**Aufgabenstellung**. Welchen aktuellen Wert nennt der Ausgangstext zur Marktlage für das von Robert Shiller über den Zyklus geglättete Kurs-Gewinn-Verhältnis des amerikanischen Aktienmarkts?

**Ausgangstext**.
┄┄┄┄┄┄

Wer auf sein Geld achtet, sollte also die Gegenwart sehr ernst nehmen und auf seine
Ahnungen über die Zukunft nicht viel geben – und mehr als Ahnungen sind nicht drin.
Die wichtigsten Fragen lauten daher: Wie sieht das aktuelle wirtschaftliche Umfeld
aus? Wie sind die Märkte bewertet? Wie ist die Stimmung? Aus der Antwort auf diese
drei Fragen lässt sich ableiten, in welchen Wertpapieren man investiert sein sollte
(wenn überhaupt).
Wie also steht es um die Wirtschaft? Kurz gesagt: mau. Vieles wird noch von den
Effekten der Zollankündigungen überlagert (viele Unternehmen haben noch vor
Inkrafttreten der Zölle Waren für die USA produziert und dorthin transportiert), aber in
der US-Konjunktur sind deutliche Bremsspuren erkennbar. Der Technologiesektor läuft
zwar hervorragend und die Unternehmen investieren viel Geld. Aber der für die
breitere Konjunktur sehr wichtige Immobilienmarkt verzeichnet eine geringe
Nachfrage, sowohl bei den Baugenehmigungen (auf dem niedrigsten Stand seit
Corona) als auch bei den Renovierungen. Die Arbeitslosenzahlen sehen schlecht aus
(weshalb die Leiterin der entsprechenden Statistikbehörde gefeuert wurde). Der private
Konsum hat sich deutlich verlangsamt und das Verbrauchervertrauen hat sich im laufenden Jahr weiter eingetrübt. Die Inflationsrate bleibt in den USA zu hoch, um
guten Gewissens die Zinsen senken zu können. In China läuft es ebenfalls nicht rund
und in Europa warten alle darauf, dass der neuerliche Geldsegen aus Berlin der
Konjunktur des Kontinents wieder eine Lokomotive beschert. Zu sehen ist davon
bislang wenig
Die Bewertung der Aktien und Unternehmensanleihen ist hoch. Die beigefügte Grafik
bringt es auf den Punkt. Das Verhältnis von Kursen zu geschätzten Gewinnen ist für
S&P 500, DAX und MSCI World historisch sehr hoch. Amerikanische Aktien sind höher
bewertet als in 97% aller übrigen Perioden. Für den DAX sieht es mit 92% nicht viel
besser aus.
Quelle: Robert Shiller
Für den amerikanischen Aktienmarkt lässt sich die Situation auch anhand des von
Robert Shiller über den Zyklus geglätteten Kurs-Gewinn-Verhältnisses
veranschaulichen: Es liegt aktuell bei 37,9 und damit auf einem Niveau, das für die
kommenden Jahre ausgesprochen schwache Renditen erwarten lässt. Wer heute teuer
investiert, wird erfahrungsgemäß lange brauchen, bis er den Kaufpreis zurückverdient
hat.

┄┄┄┄┄┄

**Datensätze**.
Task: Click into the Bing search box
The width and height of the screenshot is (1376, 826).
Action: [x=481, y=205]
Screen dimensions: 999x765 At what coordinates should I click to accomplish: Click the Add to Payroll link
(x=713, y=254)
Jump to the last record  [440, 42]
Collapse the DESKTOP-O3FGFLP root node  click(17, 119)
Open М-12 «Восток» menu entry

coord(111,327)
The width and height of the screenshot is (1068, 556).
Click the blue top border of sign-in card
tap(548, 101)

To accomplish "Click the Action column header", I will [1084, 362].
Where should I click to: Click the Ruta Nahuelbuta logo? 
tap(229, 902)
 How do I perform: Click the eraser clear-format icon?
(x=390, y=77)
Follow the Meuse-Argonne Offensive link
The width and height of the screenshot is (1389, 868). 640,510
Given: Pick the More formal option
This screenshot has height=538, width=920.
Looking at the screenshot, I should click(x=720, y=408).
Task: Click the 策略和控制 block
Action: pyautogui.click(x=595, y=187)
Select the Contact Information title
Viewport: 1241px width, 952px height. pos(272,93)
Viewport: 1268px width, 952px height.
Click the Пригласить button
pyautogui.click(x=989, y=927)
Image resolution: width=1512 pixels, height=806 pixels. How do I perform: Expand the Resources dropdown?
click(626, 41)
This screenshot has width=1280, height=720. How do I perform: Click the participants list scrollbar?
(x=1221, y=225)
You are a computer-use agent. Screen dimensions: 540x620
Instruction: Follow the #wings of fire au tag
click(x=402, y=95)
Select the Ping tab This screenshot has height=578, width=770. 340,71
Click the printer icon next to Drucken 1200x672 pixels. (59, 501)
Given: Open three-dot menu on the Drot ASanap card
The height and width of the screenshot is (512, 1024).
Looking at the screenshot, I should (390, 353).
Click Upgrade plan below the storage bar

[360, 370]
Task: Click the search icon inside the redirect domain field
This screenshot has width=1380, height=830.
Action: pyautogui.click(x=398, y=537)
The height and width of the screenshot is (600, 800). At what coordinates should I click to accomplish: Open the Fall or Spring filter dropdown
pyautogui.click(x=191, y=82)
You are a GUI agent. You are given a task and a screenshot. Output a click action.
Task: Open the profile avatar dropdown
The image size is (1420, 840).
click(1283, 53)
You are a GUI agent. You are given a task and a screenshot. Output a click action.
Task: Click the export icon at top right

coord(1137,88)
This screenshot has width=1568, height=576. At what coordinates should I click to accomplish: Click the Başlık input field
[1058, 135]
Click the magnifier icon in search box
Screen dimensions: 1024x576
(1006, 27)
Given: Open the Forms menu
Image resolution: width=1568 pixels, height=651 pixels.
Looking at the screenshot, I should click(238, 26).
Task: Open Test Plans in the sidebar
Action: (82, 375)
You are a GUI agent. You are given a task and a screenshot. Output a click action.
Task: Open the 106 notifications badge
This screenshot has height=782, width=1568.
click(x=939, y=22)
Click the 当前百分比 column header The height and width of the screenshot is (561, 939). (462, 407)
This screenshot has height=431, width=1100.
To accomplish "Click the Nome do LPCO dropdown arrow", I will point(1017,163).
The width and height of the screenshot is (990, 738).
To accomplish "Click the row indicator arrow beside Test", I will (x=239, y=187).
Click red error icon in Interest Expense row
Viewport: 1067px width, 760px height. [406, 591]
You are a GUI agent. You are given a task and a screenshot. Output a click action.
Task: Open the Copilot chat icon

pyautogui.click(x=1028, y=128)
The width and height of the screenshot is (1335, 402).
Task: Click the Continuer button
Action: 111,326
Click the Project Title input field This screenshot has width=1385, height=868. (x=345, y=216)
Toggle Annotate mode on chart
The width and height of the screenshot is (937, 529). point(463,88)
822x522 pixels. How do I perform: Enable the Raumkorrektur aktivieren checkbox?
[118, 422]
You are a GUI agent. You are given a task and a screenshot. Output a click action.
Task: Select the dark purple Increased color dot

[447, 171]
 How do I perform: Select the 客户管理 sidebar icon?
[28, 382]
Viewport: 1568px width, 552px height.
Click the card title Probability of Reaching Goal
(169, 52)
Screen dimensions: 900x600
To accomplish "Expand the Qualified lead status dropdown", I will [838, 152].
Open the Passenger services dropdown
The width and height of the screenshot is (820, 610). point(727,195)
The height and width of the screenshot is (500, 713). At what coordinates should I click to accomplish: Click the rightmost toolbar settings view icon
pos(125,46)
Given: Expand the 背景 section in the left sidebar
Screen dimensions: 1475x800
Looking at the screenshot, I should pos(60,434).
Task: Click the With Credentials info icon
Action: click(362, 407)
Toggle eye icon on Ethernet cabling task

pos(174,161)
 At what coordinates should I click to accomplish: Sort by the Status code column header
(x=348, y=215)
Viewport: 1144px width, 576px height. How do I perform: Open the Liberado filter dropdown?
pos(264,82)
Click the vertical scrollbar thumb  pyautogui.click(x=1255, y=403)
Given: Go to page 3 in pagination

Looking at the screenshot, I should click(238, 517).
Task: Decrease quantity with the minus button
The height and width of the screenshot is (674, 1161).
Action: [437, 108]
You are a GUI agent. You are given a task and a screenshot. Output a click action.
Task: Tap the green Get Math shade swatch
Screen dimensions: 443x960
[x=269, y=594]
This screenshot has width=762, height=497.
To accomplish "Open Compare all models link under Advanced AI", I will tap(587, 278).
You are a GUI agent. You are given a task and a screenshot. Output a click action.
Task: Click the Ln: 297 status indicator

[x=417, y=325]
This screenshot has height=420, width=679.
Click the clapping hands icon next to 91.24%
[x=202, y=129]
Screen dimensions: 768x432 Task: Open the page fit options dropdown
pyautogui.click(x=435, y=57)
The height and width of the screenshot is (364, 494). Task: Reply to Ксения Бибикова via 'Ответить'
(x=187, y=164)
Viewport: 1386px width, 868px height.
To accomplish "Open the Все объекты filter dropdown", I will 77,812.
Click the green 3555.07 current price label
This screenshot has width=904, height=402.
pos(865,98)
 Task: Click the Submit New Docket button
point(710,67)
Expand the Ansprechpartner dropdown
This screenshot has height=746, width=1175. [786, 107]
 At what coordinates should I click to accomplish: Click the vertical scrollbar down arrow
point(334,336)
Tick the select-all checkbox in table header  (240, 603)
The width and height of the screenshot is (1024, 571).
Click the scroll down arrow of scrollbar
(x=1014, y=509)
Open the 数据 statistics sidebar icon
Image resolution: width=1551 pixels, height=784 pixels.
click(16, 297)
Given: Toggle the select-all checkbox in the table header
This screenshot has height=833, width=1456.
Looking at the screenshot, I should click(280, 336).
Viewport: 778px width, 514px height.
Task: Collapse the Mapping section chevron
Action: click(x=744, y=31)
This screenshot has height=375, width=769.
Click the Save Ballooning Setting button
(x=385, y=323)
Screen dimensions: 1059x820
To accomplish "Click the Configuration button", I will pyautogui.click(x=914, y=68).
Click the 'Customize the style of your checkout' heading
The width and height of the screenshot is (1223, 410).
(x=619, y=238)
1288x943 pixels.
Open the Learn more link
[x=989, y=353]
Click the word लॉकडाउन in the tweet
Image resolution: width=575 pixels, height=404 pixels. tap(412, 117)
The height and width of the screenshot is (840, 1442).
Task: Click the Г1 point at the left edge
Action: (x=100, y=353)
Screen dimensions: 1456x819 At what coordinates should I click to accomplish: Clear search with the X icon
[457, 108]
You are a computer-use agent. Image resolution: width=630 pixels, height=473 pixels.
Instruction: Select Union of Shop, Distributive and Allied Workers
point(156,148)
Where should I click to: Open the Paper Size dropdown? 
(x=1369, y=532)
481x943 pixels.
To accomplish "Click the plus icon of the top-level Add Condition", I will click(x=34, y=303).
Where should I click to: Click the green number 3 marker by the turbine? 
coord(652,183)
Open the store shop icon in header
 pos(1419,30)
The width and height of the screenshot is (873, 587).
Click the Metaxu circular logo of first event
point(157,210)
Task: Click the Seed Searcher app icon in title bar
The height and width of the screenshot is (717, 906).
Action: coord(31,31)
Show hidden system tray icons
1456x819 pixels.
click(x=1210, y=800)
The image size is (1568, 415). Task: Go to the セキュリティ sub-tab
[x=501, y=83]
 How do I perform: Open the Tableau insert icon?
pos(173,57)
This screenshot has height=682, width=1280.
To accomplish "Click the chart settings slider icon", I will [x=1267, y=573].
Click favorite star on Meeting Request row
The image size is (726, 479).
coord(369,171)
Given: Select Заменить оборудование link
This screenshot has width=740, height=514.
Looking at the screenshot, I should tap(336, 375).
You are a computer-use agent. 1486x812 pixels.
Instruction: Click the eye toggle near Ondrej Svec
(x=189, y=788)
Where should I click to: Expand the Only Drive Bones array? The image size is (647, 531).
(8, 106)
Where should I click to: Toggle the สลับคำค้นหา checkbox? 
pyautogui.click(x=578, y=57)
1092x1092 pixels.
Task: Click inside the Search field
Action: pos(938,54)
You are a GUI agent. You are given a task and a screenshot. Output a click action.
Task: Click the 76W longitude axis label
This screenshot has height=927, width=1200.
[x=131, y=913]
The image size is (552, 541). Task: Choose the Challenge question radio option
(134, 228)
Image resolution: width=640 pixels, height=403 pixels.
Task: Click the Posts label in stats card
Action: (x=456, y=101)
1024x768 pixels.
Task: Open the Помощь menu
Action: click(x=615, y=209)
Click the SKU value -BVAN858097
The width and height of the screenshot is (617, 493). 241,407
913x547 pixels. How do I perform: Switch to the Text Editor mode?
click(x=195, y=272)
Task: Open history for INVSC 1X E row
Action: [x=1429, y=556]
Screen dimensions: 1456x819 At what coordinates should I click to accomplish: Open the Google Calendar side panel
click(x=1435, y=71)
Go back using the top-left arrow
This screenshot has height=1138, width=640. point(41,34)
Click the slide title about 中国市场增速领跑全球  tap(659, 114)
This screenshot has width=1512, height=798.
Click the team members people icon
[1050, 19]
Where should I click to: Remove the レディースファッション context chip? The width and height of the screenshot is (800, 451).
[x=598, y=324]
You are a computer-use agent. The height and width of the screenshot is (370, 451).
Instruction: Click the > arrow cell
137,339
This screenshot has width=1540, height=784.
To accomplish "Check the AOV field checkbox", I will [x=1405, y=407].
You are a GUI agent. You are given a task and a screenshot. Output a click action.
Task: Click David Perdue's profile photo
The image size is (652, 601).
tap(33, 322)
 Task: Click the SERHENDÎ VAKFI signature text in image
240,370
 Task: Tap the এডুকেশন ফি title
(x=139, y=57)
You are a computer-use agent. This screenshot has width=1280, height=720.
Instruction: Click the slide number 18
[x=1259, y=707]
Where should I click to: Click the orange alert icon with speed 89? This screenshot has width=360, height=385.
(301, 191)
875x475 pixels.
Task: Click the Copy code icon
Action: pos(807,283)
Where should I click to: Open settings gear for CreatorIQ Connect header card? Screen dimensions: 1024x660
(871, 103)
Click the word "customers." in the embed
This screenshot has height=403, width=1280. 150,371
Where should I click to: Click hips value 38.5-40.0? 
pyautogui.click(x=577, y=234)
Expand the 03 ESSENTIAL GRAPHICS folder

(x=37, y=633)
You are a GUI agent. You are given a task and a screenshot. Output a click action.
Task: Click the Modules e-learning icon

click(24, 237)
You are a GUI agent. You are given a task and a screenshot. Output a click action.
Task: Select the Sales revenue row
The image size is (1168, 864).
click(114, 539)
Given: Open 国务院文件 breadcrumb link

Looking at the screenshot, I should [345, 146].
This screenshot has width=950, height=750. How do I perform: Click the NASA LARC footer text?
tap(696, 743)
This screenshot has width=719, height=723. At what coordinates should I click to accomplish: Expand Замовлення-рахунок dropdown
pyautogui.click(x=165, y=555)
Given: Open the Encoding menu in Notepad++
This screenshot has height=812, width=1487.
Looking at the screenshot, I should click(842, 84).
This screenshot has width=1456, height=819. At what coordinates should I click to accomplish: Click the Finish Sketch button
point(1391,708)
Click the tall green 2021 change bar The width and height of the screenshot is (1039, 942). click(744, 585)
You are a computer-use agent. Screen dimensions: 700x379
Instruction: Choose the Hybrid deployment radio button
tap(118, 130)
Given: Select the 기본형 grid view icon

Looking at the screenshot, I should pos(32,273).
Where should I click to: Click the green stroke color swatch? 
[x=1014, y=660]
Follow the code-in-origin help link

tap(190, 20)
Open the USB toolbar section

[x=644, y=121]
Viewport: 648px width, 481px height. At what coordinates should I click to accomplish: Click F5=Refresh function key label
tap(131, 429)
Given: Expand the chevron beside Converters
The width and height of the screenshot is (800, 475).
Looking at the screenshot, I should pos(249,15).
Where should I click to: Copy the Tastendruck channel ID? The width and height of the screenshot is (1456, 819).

┄┄┄┄┄┄

**Endergebnis**. 37,9